Coord. Alain Picquenot, CRDP Bourgogne, 2002.

6 juin 2003

Mais pourquoi donc la psychanalyse constitue-t-elle une référence forte et relativement présente aujourd’hui dans le monde de la pédagogie ?
Parce qu’à durcir ses représentations de l’élève comme sujet épistémique, la didactique oublie qu’apprendre et se socialiser ça ne se passe pas en laboratoire, mais au sein d’un tissu de relations conscientes et inconscientes ?
Parce que la sociologie, à se centrer essentiellement sur la réalité, omet la dimension symbolique que revêt toute activité humaine ?
Parce que la philosophie et sa fille, la réflexion éthique, posent des questions qui trouvent des éléments de réponse dans une manière d’être à autrui pour laquelle la psychanalyse peut apporter des éclairages ?

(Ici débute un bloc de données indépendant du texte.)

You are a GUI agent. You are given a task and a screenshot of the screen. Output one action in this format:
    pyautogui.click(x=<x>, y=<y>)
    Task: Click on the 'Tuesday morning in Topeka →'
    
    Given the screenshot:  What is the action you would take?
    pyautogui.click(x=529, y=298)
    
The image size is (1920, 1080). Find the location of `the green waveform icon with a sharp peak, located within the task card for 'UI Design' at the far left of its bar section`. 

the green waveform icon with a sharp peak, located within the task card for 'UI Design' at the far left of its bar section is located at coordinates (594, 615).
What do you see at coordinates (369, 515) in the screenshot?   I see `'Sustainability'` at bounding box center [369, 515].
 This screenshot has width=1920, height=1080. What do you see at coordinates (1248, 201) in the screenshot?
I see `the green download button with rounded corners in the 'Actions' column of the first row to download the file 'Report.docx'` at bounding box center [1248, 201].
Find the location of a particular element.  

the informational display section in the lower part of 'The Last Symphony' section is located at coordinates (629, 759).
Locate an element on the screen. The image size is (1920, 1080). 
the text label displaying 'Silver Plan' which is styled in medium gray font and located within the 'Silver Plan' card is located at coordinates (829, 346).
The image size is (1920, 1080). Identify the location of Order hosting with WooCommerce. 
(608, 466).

Ou plus simplement parce que la société en général redécouvre que comprendre le jeu des relations entre personnes conduit à interroger les mécanismes de transfert, de contre-transfert, de projection que nombre de revues aujourd’hui vulgarisent ? Pour toutes ces raisons à la fois et parce qu’il existe aujourd’hui des équipes de recherche en sciences de l’éducation reconnues, par les enseignants de terrain, pour leurs éclairages des problèmes rencontrés sur le terrain des questions d’apprentissage, d’enseignement, de formation, cet ouvrage est le bienvenu.
Plus encore, il est opportun et heureux car il permet de retrouver sous le même toit des auteurs de référence dans le domaine de la psychanalyse et de son usage pour la chose éducative. Dans l’ordre des articles : J.-C. Filloux (« Psychanalyse et pédagogie »), D. Quef (« Propos sur autorité et pouvoir dans la relation éducative »), J. Natanson (« Le désir d’enseigner : entre savoir et pouvoir »), C. Blanchard-Laville (« Plaisirs et souffrances des enseignants »), M. Natanson (« Il fait moins noir quand quelqu’un parle »), J. Lévine (« Le refus d’oublier »), F. Hatchuel, C. Blanchard-Laville (« Le rapport au savoir. Point de vue psychanalytique »), A. Cordié (« L’échec scolaire dans sa dimension individuelle »), J. Moll (« Les phénomènes de groupe et leur influence sur les apprentissages »), J. Pain (« De l’entre deux à l’entre lieux, la vie analytique du CPE »), F. Sala (« Éducation, management et psychanalyse : des liaisons heureuses »), B. Pechberty (« L’inconscient de l’établissement scolaire »), F. Imbert (« Imaginaire et symbolique. Repères pour les enseignants »), M. Cifali (« Travail de notre subjectivité, pour une dignité des actes »). F. Clerc en post-face évoque pédagogie et éducation : « Le retour de Laïos ». Le tout est coordonné par A. Picquenot.